Local cerebral blood flow in the conscious rat as measured with 14C-antipyrine, 14C-iodoantipyrine and 3H-nicotine.

Abstract
Local cerebral blood flow (LCBF) in the conscious rat was estimated with 1 of 3 radiotracers, 14C-antipyrine, 14C-iodoantipyrine or 3H-nicotine. A tracer was infused i.v. at a constant rate and blood concentration was followed until the animal was killed by decapitation. Tracer concentration was then measured in 14 brain regions. The Kety-Schmidt analysis was applied to the data with 14C-antipyrine and 14C-iodoantipyrine. The results confirmed findings that 14C-iodoantipyrine provides LCBF that are twice those obtained with 14C-antipyrine and that LCBF found with an inert gas. LCBF was calculated from the 3H-nicotine data by assuming complete extraction of tracer from blood by brain. This assumption was approximated for infusion times of 50 s or less when LCBF derived with 3H-nicotine did not differ significantly from LCBF obtained with 14C-iodoantipyrine.

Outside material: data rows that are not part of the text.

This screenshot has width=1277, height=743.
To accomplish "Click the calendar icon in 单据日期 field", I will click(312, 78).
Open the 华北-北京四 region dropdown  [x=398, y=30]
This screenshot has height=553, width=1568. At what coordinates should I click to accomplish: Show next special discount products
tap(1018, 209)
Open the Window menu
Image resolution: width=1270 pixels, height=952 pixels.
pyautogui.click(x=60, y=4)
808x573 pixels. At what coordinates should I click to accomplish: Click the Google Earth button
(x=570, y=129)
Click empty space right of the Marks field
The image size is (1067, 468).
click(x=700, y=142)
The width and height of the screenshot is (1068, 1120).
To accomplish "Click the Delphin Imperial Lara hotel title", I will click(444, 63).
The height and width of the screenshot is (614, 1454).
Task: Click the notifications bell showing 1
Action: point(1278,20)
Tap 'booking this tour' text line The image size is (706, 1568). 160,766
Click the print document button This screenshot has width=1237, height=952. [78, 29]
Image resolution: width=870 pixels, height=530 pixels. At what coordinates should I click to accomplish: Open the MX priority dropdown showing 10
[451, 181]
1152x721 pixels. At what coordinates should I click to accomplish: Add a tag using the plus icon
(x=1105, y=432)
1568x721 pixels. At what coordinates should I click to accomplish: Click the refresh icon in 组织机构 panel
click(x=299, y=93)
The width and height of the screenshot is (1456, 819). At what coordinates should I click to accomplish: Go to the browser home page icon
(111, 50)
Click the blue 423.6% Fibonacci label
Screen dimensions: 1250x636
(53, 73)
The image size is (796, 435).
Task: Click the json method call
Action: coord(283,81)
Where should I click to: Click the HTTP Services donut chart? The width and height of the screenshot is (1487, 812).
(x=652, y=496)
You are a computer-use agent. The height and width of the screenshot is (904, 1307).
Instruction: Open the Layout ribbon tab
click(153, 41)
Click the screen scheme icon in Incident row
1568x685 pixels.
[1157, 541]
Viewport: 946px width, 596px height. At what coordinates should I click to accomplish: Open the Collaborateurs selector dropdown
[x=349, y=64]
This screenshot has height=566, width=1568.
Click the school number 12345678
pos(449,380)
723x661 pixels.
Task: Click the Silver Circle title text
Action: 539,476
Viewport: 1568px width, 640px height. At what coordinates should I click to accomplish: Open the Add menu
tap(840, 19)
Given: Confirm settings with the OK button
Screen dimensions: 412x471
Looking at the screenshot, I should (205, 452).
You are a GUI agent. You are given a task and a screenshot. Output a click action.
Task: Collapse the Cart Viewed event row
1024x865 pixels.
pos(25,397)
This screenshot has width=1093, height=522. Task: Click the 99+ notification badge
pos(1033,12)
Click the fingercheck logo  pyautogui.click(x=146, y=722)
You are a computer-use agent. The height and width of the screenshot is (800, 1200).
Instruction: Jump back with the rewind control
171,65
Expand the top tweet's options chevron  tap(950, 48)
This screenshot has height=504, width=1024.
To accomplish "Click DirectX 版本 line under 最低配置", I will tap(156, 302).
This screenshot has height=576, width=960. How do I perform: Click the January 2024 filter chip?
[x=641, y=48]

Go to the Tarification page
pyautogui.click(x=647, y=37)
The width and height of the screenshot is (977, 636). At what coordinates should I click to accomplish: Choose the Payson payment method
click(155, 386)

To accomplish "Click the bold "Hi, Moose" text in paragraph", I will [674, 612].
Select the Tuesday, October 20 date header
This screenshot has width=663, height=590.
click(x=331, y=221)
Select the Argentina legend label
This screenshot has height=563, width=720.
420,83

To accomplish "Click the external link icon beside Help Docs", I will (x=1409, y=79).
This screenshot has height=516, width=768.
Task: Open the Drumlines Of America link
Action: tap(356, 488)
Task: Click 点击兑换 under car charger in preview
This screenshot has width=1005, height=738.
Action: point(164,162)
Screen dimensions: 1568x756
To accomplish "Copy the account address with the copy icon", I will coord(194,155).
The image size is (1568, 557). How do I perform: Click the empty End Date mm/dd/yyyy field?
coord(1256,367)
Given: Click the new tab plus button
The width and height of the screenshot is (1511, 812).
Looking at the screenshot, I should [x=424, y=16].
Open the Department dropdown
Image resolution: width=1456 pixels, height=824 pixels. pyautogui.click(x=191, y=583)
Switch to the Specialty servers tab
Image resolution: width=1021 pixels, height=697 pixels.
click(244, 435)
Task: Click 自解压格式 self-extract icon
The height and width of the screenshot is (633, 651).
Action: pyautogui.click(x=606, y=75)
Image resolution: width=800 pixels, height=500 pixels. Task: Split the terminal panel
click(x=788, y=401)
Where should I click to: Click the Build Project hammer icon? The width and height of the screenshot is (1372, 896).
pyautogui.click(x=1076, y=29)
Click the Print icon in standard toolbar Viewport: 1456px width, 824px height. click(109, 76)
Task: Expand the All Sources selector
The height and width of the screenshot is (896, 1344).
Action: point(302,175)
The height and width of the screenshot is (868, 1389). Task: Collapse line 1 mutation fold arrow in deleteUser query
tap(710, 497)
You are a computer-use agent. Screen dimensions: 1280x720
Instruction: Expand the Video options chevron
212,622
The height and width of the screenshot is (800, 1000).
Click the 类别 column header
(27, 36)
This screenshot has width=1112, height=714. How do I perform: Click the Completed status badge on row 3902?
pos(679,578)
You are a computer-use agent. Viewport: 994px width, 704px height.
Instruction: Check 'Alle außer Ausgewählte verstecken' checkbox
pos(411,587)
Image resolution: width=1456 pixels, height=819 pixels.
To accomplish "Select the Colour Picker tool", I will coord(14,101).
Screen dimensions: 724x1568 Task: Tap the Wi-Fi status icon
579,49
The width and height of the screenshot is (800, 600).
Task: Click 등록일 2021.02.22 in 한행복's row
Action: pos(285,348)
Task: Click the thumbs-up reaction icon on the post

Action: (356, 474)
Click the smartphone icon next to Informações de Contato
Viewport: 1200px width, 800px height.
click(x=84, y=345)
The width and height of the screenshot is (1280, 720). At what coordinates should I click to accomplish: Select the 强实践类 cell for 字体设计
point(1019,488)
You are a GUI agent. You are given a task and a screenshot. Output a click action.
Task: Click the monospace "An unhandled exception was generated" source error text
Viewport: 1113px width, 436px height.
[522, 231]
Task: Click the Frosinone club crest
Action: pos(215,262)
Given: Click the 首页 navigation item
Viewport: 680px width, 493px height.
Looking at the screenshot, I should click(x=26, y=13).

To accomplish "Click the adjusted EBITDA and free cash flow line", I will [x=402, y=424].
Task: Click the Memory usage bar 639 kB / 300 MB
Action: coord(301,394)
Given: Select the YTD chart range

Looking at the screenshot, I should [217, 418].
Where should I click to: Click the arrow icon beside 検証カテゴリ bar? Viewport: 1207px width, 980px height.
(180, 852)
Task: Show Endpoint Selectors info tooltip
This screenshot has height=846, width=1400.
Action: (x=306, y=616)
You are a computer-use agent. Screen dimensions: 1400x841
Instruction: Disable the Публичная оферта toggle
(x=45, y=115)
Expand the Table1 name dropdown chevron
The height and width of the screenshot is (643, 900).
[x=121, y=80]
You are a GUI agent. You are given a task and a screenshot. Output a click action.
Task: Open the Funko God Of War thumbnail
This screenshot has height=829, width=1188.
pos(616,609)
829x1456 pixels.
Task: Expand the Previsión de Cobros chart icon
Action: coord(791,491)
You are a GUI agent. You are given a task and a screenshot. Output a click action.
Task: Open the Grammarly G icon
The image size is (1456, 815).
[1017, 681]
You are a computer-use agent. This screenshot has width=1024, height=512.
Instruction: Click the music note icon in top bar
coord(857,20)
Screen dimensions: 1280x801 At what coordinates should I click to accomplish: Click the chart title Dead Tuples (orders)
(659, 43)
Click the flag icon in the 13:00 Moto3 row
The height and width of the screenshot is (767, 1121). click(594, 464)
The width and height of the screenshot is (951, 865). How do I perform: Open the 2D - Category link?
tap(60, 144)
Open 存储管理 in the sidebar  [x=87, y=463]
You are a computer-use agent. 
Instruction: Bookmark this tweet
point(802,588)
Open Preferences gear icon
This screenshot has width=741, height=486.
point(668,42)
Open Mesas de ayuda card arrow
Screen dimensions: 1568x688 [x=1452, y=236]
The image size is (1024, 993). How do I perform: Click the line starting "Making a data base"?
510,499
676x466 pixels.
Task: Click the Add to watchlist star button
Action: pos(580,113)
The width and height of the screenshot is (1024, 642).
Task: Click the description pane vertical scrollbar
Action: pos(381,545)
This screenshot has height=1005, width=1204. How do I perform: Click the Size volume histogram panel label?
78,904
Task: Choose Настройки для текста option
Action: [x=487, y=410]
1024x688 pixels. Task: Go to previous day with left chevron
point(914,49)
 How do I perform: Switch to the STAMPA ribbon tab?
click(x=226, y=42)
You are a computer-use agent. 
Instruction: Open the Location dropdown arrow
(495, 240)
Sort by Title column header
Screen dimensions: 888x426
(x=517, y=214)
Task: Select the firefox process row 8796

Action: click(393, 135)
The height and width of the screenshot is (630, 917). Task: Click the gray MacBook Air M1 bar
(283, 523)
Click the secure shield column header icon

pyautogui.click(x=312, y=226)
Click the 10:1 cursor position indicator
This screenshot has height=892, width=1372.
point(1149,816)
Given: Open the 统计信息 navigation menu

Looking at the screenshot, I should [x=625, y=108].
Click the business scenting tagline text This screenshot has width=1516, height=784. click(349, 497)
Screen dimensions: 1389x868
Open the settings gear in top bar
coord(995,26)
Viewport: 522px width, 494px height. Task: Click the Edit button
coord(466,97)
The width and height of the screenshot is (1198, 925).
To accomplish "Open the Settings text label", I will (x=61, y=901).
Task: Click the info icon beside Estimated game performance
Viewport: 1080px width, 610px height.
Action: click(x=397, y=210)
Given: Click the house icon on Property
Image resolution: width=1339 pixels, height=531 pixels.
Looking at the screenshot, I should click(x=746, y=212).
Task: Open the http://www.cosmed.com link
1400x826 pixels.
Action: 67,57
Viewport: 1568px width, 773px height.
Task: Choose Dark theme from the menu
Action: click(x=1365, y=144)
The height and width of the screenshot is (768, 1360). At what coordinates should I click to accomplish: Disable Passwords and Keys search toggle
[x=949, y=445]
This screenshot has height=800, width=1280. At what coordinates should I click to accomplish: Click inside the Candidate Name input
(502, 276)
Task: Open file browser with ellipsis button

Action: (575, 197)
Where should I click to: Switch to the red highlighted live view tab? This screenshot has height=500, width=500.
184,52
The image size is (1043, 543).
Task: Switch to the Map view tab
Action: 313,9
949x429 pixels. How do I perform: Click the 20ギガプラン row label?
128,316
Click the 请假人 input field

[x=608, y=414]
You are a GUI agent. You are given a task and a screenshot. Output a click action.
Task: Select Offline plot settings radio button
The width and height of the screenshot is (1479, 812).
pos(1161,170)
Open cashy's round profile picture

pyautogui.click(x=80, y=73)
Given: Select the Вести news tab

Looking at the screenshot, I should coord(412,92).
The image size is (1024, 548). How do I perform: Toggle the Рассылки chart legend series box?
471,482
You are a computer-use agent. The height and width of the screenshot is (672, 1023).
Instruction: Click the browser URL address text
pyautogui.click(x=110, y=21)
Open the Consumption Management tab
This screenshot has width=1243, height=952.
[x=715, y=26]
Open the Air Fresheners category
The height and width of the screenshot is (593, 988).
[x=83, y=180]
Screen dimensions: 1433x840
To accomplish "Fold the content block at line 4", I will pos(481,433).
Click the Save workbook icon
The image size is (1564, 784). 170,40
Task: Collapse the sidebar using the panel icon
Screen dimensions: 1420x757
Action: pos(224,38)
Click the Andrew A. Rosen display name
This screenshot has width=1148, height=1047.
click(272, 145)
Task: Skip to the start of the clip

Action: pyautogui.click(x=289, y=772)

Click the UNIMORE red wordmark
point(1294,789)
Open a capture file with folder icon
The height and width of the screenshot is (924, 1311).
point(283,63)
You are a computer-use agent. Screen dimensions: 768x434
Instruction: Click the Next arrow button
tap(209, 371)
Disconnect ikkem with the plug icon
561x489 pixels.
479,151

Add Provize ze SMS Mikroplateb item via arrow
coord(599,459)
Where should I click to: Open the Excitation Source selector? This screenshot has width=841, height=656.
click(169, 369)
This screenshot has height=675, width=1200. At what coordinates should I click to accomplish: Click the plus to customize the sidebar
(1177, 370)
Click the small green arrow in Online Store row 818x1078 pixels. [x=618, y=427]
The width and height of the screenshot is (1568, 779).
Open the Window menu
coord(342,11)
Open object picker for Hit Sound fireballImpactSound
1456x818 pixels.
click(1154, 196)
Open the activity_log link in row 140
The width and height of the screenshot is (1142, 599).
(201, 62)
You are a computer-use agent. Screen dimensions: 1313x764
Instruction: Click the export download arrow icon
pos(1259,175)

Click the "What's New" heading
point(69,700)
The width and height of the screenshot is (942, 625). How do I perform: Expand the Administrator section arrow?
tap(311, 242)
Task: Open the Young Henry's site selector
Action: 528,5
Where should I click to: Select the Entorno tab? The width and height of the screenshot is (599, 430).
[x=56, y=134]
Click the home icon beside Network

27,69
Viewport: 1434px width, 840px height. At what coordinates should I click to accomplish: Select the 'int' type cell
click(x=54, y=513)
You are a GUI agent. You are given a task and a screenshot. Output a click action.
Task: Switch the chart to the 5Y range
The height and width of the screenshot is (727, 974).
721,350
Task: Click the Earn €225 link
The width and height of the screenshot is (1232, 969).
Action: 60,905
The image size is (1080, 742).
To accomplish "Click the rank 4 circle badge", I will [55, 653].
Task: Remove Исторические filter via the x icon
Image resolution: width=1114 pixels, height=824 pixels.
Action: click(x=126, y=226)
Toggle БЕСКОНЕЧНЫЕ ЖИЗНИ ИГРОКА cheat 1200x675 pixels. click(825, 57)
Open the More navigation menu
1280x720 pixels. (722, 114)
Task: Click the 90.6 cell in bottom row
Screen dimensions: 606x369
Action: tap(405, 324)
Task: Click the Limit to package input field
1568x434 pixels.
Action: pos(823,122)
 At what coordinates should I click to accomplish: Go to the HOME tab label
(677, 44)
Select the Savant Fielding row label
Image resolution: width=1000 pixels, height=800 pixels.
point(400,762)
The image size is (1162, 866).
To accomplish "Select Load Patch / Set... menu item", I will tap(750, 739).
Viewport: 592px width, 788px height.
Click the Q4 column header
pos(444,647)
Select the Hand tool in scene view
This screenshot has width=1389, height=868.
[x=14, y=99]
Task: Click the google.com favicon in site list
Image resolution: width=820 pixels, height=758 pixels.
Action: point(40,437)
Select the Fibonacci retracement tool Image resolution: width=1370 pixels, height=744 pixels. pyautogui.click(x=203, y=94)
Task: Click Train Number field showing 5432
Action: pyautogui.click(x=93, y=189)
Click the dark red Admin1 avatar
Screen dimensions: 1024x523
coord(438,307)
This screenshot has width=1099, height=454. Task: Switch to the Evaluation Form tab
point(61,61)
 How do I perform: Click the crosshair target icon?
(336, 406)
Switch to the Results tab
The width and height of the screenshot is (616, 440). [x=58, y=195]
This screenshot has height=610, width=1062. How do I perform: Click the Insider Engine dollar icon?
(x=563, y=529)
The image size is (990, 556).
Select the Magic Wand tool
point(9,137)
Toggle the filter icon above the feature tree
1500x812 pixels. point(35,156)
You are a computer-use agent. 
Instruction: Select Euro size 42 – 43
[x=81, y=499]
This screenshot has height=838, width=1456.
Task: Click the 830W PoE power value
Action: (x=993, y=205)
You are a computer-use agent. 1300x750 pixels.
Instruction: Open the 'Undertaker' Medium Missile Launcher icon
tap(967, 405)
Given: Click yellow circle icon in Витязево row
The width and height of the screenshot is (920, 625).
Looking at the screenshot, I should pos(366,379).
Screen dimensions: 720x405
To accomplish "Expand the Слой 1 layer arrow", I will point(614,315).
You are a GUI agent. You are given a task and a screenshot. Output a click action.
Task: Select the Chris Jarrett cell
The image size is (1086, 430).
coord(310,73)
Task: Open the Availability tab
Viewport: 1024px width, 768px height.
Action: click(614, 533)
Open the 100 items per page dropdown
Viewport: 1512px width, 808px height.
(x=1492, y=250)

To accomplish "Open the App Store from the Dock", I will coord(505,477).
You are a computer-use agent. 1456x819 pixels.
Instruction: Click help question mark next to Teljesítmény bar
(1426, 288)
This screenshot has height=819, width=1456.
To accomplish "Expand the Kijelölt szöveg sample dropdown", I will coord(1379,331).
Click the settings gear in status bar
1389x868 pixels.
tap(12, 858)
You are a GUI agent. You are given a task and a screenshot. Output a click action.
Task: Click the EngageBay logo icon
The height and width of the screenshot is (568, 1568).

The 50 s 3H-nicotine-derived flows for the pineal and pituitary glands were, respectively, 2.59 .+-. 0.36 (SEM [standard error of the mean]) cm3/g min-1 and 1.28 .+-. 0.08 cm3/g min-1. LCBF calculated for 70-240 s 3H-nicotine infusion were lower than 50 s values due to back-diffusion, but nevertheless were as high as 14C-antipyrine LCBF due to the marked binding of tracer by brain tissue. The results supported the conclusion that iodoantipyrine is the non-gaseous agent of choice for measuring LCBF precisely short infusion schedules with nicotine provided good estimates of LCBF.